**PROBLEM DESCRIPTION**
Reproduce the items verbatim from their beginning up to and including the line containing "Action: pyautogui.click(x=18, y=173)". Omit the pictures from your copy.

(Dataset items)
┏━━
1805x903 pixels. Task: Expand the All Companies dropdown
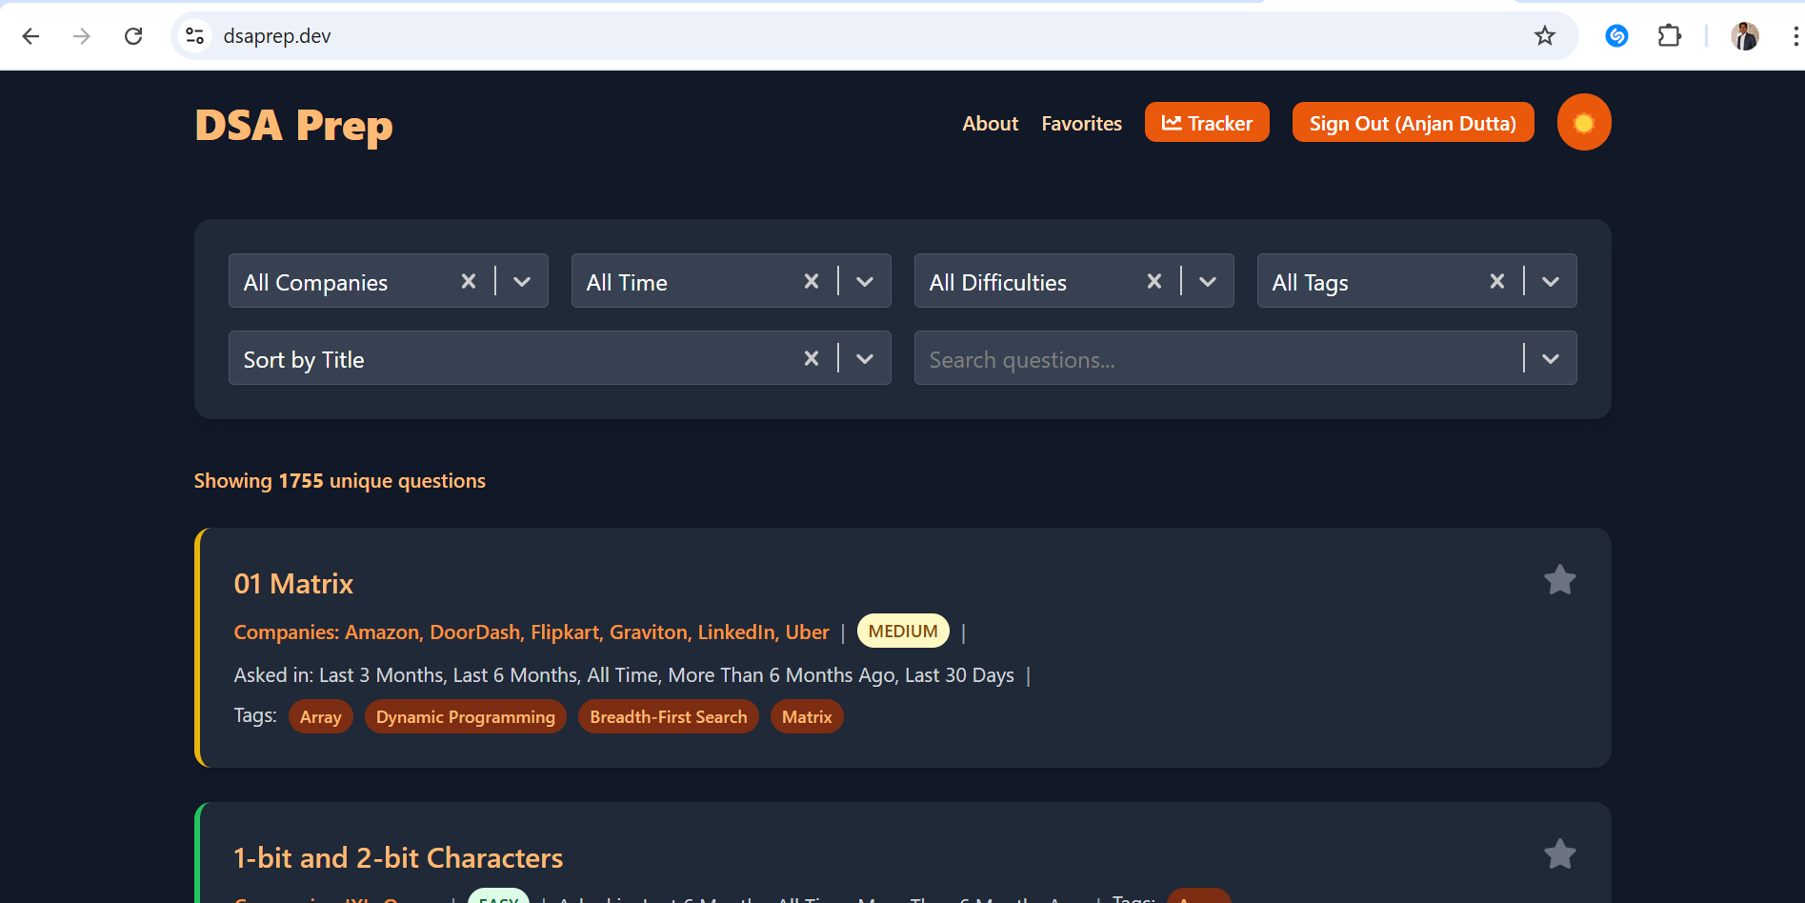click(521, 280)
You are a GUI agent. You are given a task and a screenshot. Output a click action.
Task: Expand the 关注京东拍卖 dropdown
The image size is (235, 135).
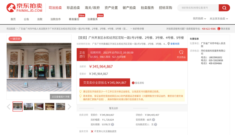pyautogui.click(x=219, y=19)
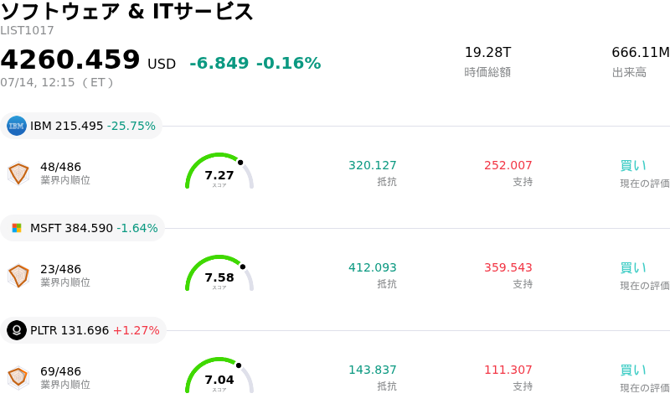Screen dimensions: 670x409
Task: Open IBM industry rank radar icon
Action: pyautogui.click(x=18, y=173)
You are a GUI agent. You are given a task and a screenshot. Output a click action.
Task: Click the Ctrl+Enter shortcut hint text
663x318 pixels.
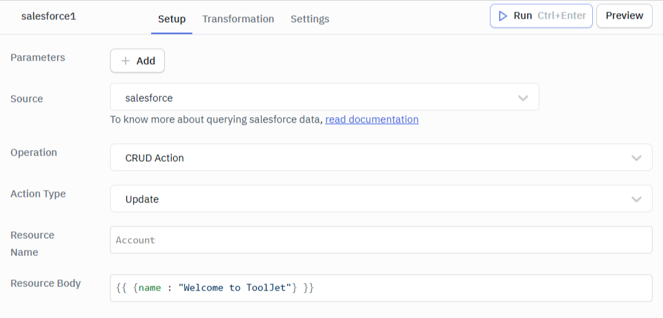[x=561, y=16]
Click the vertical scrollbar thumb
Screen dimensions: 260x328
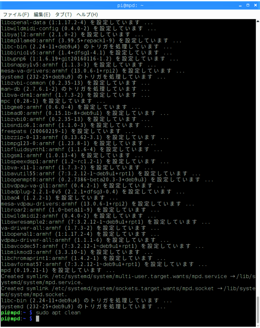(258, 310)
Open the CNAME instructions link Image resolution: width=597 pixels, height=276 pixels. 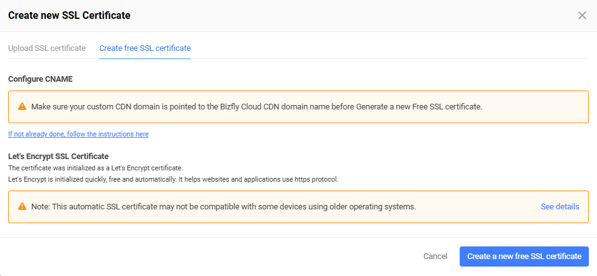click(x=78, y=134)
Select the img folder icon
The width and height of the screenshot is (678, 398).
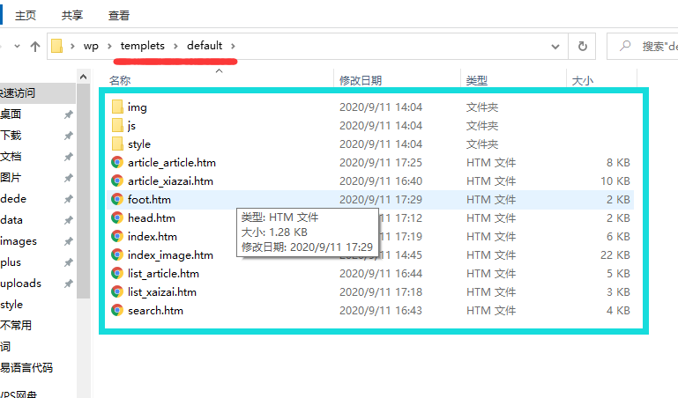point(116,107)
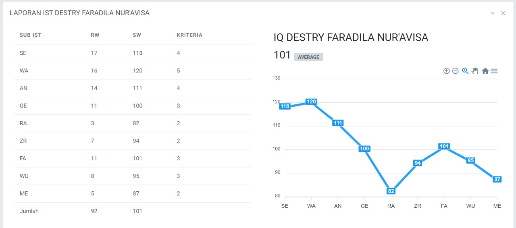Click the AVERAGE badge
The height and width of the screenshot is (228, 516).
pyautogui.click(x=308, y=57)
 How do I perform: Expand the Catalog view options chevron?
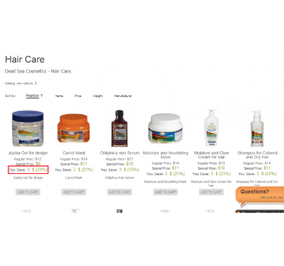point(36,83)
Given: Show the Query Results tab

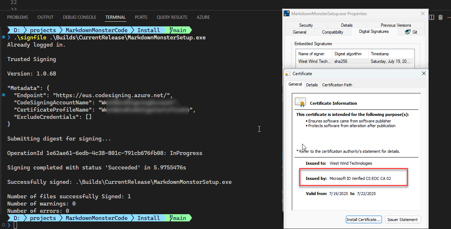Looking at the screenshot, I should pyautogui.click(x=172, y=17).
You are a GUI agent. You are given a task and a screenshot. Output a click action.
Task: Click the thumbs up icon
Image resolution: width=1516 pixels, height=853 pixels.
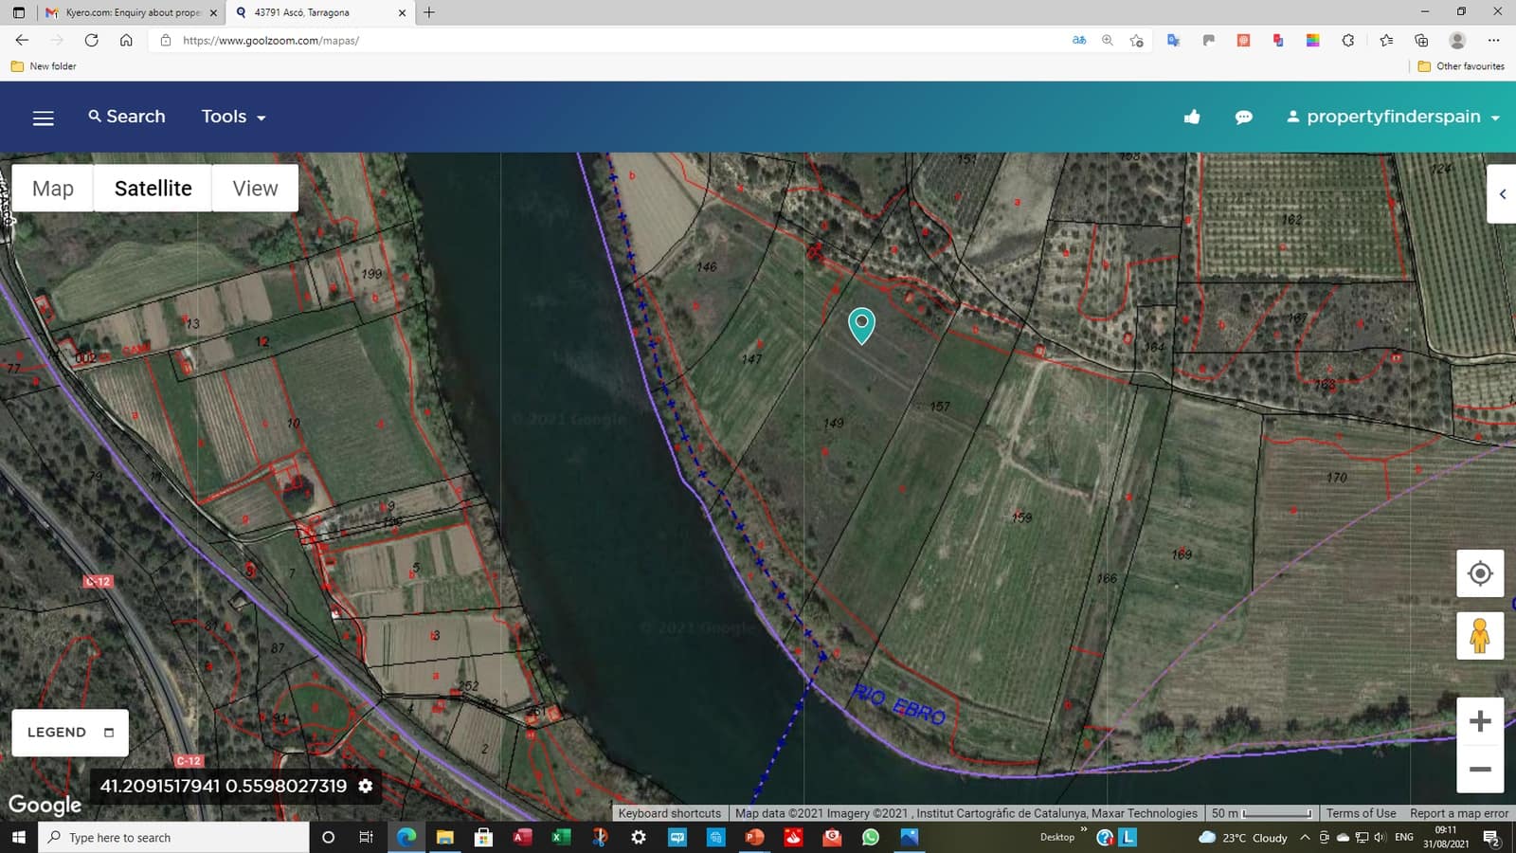click(x=1192, y=117)
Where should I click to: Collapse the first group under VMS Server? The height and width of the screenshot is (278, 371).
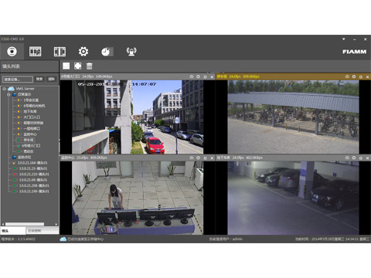pyautogui.click(x=9, y=95)
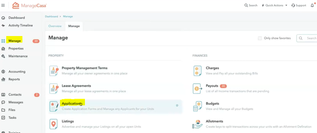Open the top bar Search

(251, 5)
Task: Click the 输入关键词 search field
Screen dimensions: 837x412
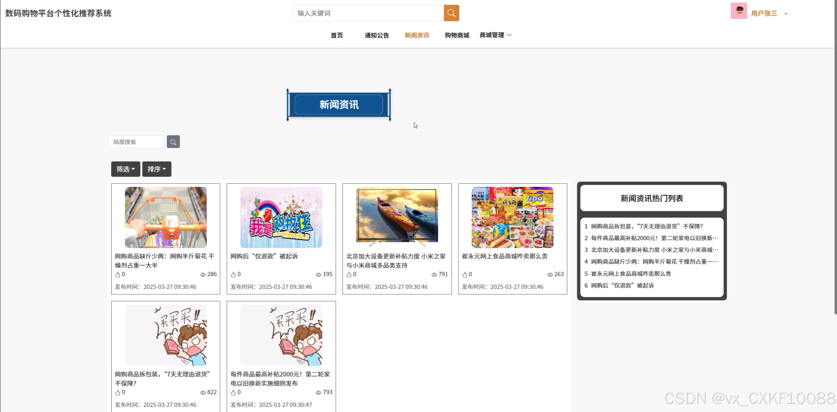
┗━━
**RESULT BELOW**
1805x903 pixels. Task: Expand the All Companies dropdown
click(521, 280)
You are a GUI agent. You are given a task and a screenshot. Output a click action.
Task: Expand the 关注京东拍卖 dropdown
The image size is (235, 135).
pyautogui.click(x=219, y=19)
Screen dimensions: 670x409
Task: Open IBM industry rank radar icon
Action: pyautogui.click(x=18, y=173)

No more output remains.